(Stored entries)
※

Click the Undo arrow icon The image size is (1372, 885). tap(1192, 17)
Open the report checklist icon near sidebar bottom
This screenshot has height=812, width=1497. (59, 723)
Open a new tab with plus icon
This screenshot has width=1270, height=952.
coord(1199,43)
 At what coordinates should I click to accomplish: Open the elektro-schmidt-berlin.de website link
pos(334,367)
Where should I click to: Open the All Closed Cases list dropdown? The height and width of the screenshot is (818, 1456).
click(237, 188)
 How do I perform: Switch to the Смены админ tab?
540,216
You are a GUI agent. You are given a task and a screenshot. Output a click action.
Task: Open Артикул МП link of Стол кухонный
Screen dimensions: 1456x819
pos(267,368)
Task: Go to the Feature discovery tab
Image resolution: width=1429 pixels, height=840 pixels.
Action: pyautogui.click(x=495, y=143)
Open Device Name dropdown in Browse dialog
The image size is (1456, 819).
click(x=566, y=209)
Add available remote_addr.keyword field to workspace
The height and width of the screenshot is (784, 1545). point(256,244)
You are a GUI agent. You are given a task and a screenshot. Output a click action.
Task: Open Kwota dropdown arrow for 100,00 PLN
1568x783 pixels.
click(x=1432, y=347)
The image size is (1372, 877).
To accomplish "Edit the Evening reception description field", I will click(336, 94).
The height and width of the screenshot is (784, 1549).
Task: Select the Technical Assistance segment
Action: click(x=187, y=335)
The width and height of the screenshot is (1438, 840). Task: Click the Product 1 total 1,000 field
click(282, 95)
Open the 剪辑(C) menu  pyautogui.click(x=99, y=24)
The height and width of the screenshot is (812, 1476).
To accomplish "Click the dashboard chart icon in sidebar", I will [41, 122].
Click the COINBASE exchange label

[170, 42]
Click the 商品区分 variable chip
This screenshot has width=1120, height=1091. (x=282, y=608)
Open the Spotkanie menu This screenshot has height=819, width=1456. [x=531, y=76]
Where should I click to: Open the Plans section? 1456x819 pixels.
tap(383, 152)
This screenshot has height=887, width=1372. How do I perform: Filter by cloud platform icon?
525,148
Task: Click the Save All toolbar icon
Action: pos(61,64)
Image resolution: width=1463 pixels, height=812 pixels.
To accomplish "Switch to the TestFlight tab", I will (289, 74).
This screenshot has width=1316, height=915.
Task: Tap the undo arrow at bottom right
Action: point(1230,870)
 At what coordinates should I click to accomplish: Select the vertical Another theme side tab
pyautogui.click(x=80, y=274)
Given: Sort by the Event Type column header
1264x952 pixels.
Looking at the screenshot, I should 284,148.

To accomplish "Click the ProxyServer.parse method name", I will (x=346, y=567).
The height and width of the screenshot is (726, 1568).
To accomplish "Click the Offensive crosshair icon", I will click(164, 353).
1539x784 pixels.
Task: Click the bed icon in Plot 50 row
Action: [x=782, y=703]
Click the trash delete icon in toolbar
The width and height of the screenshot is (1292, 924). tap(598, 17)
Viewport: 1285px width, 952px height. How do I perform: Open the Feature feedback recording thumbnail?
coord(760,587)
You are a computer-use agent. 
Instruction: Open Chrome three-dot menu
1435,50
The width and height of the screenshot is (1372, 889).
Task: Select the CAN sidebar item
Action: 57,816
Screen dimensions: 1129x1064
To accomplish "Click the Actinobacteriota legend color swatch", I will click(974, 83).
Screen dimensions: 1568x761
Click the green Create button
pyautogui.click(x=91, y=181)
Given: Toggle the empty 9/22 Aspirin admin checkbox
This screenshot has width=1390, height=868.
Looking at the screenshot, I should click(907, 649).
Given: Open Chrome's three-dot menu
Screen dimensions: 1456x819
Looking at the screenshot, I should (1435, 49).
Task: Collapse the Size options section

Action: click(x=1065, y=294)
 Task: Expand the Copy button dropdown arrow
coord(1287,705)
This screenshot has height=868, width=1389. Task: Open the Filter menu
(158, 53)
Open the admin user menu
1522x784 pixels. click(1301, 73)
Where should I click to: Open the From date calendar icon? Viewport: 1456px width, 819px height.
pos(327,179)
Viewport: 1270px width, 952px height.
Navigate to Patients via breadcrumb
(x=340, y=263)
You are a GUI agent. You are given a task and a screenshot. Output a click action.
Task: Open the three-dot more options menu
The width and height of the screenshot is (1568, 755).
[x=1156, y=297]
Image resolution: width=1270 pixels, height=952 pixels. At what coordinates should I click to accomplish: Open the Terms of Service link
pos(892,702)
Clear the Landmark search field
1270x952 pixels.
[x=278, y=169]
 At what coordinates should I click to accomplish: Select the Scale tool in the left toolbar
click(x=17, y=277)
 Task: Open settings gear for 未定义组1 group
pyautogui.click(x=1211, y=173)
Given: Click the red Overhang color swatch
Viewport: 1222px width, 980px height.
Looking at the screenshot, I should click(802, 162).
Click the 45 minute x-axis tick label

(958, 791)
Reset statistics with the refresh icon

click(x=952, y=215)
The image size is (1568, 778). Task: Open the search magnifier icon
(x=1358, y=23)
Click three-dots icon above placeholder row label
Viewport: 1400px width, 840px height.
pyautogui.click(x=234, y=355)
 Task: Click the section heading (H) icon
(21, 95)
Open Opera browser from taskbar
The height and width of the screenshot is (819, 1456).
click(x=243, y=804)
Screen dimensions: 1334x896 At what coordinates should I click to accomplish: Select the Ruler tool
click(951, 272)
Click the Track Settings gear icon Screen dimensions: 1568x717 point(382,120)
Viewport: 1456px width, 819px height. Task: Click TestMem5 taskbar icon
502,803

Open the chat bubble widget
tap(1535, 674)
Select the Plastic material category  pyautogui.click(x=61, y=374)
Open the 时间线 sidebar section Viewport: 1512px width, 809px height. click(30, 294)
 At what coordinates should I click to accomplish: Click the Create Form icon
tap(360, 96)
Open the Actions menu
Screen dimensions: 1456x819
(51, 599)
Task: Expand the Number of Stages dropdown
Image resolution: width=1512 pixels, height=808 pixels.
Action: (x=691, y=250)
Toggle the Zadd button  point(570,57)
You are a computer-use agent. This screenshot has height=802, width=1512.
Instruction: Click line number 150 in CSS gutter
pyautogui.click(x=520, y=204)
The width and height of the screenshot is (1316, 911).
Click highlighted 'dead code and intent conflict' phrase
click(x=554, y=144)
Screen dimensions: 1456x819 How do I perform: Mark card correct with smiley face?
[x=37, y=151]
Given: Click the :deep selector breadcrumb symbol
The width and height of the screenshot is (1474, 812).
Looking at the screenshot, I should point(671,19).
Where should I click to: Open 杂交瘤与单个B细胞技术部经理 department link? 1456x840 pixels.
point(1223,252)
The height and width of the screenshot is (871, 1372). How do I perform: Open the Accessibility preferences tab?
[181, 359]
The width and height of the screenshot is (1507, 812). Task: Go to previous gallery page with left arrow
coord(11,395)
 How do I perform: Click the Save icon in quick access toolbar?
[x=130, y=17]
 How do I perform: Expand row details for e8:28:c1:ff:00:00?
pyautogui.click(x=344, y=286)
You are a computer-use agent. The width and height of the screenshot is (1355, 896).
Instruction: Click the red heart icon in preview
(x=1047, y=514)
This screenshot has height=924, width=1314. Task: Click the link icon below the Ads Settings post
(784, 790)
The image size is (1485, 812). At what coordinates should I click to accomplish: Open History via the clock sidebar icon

※

Problem details =>
Take each record above and return it verbatim.

Solution to this task =>
Click the Undo arrow icon The image size is (1372, 885). tap(1192, 17)
Open the report checklist icon near sidebar bottom
This screenshot has height=812, width=1497. (59, 723)
Open a new tab with plus icon
This screenshot has width=1270, height=952.
coord(1199,43)
 At what coordinates should I click to accomplish: Open the elektro-schmidt-berlin.de website link
pos(334,367)
Where should I click to: Open the All Closed Cases list dropdown? The height and width of the screenshot is (818, 1456).
click(237, 188)
 How do I perform: Switch to the Смены админ tab?
540,216
You are a GUI agent. You are given a task and a screenshot. Output a click action.
Task: Open Артикул МП link of Стол кухонный
Screen dimensions: 1456x819
pos(267,368)
Task: Go to the Feature discovery tab
Image resolution: width=1429 pixels, height=840 pixels.
Action: pyautogui.click(x=495, y=143)
Open Device Name dropdown in Browse dialog
The image size is (1456, 819).
click(x=566, y=209)
Add available remote_addr.keyword field to workspace
The height and width of the screenshot is (784, 1545). point(256,244)
You are a GUI agent. You are given a task and a screenshot. Output a click action.
Task: Open Kwota dropdown arrow for 100,00 PLN
1568x783 pixels.
click(x=1432, y=347)
The image size is (1372, 877).
To accomplish "Edit the Evening reception description field", I will click(336, 94).
The height and width of the screenshot is (784, 1549).
Task: Select the Technical Assistance segment
Action: click(x=187, y=335)
The width and height of the screenshot is (1438, 840). Task: Click the Product 1 total 1,000 field
click(282, 95)
Open the 剪辑(C) menu  pyautogui.click(x=99, y=24)
The height and width of the screenshot is (812, 1476).
To accomplish "Click the dashboard chart icon in sidebar", I will [41, 122].
Click the COINBASE exchange label

[170, 42]
Click the 商品区分 variable chip
This screenshot has width=1120, height=1091. (x=282, y=608)
Open the Spotkanie menu This screenshot has height=819, width=1456. [x=531, y=76]
Where should I click to: Open the Plans section? 1456x819 pixels.
tap(383, 152)
This screenshot has height=887, width=1372. How do I perform: Filter by cloud platform icon?
525,148
Task: Click the Save All toolbar icon
Action: pos(61,64)
Image resolution: width=1463 pixels, height=812 pixels.
To accomplish "Switch to the TestFlight tab", I will (289, 74).
This screenshot has width=1316, height=915.
Task: Tap the undo arrow at bottom right
Action: point(1230,870)
 At what coordinates should I click to accomplish: Select the vertical Another theme side tab
pyautogui.click(x=80, y=274)
Given: Sort by the Event Type column header
1264x952 pixels.
Looking at the screenshot, I should 284,148.

To accomplish "Click the ProxyServer.parse method name", I will (x=346, y=567).
The height and width of the screenshot is (726, 1568).
To accomplish "Click the Offensive crosshair icon", I will click(164, 353).
1539x784 pixels.
Task: Click the bed icon in Plot 50 row
Action: [x=782, y=703]
Click the trash delete icon in toolbar
The width and height of the screenshot is (1292, 924). tap(598, 17)
Viewport: 1285px width, 952px height. How do I perform: Open the Feature feedback recording thumbnail?
coord(760,587)
You are a computer-use agent. 
Instruction: Open Chrome three-dot menu
1435,50
The width and height of the screenshot is (1372, 889).
Task: Select the CAN sidebar item
Action: 57,816
Screen dimensions: 1129x1064
To accomplish "Click the Actinobacteriota legend color swatch", I will click(974, 83).
Screen dimensions: 1568x761
Click the green Create button
pyautogui.click(x=91, y=181)
Given: Toggle the empty 9/22 Aspirin admin checkbox
This screenshot has width=1390, height=868.
Looking at the screenshot, I should click(907, 649).
Given: Open Chrome's three-dot menu
Screen dimensions: 1456x819
Looking at the screenshot, I should (1435, 49).
Task: Collapse the Size options section

Action: click(x=1065, y=294)
 Task: Expand the Copy button dropdown arrow
coord(1287,705)
This screenshot has height=868, width=1389. Task: Open the Filter menu
(158, 53)
Open the admin user menu
1522x784 pixels. click(1301, 73)
Where should I click to: Open the From date calendar icon? Viewport: 1456px width, 819px height.
pos(327,179)
Viewport: 1270px width, 952px height.
Navigate to Patients via breadcrumb
(x=340, y=263)
You are a GUI agent. You are given a task and a screenshot. Output a click action.
Task: Open the three-dot more options menu
The width and height of the screenshot is (1568, 755).
[x=1156, y=297]
Image resolution: width=1270 pixels, height=952 pixels. At what coordinates should I click to accomplish: Open the Terms of Service link
pos(892,702)
Clear the Landmark search field
1270x952 pixels.
[x=278, y=169]
 At what coordinates should I click to accomplish: Select the Scale tool in the left toolbar
click(x=17, y=277)
 Task: Open settings gear for 未定义组1 group
pyautogui.click(x=1211, y=173)
Given: Click the red Overhang color swatch
Viewport: 1222px width, 980px height.
Looking at the screenshot, I should click(802, 162).
Click the 45 minute x-axis tick label

(958, 791)
Reset statistics with the refresh icon

click(x=952, y=215)
The image size is (1568, 778). Task: Open the search magnifier icon
(x=1358, y=23)
Click three-dots icon above placeholder row label
Viewport: 1400px width, 840px height.
pyautogui.click(x=234, y=355)
 Task: Click the section heading (H) icon
(21, 95)
Open Opera browser from taskbar
The height and width of the screenshot is (819, 1456).
click(x=243, y=804)
Screen dimensions: 1334x896 At what coordinates should I click to accomplish: Select the Ruler tool
click(951, 272)
Click the Track Settings gear icon Screen dimensions: 1568x717 point(382,120)
Viewport: 1456px width, 819px height. Task: Click TestMem5 taskbar icon
502,803

Open the chat bubble widget
tap(1535, 674)
Select the Plastic material category  pyautogui.click(x=61, y=374)
Open the 时间线 sidebar section Viewport: 1512px width, 809px height. click(30, 294)
 At what coordinates should I click to accomplish: Click the Create Form icon
tap(360, 96)
Open the Actions menu
Screen dimensions: 1456x819
(51, 599)
Task: Expand the Number of Stages dropdown
Image resolution: width=1512 pixels, height=808 pixels.
Action: (x=691, y=250)
Toggle the Zadd button  point(570,57)
You are a computer-use agent. This screenshot has height=802, width=1512.
Instruction: Click line number 150 in CSS gutter
pyautogui.click(x=520, y=204)
The width and height of the screenshot is (1316, 911).
Click highlighted 'dead code and intent conflict' phrase
click(x=554, y=144)
Screen dimensions: 1456x819 How do I perform: Mark card correct with smiley face?
[x=37, y=151]
Given: Click the :deep selector breadcrumb symbol
The width and height of the screenshot is (1474, 812).
Looking at the screenshot, I should point(671,19).
Where should I click to: Open 杂交瘤与单个B细胞技术部经理 department link? 1456x840 pixels.
point(1223,252)
The height and width of the screenshot is (871, 1372). How do I perform: Open the Accessibility preferences tab?
[181, 359]
The width and height of the screenshot is (1507, 812). Task: Go to previous gallery page with left arrow
coord(11,395)
 How do I perform: Click the Save icon in quick access toolbar?
[x=130, y=17]
 How do I perform: Expand row details for e8:28:c1:ff:00:00?
pyautogui.click(x=344, y=286)
You are a computer-use agent. The width and height of the screenshot is (1355, 896).
Instruction: Click the red heart icon in preview
(x=1047, y=514)
This screenshot has height=924, width=1314. Task: Click the link icon below the Ads Settings post
(784, 790)
The image size is (1485, 812). At what coordinates should I click to accomplish: Open History via the clock sidebar icon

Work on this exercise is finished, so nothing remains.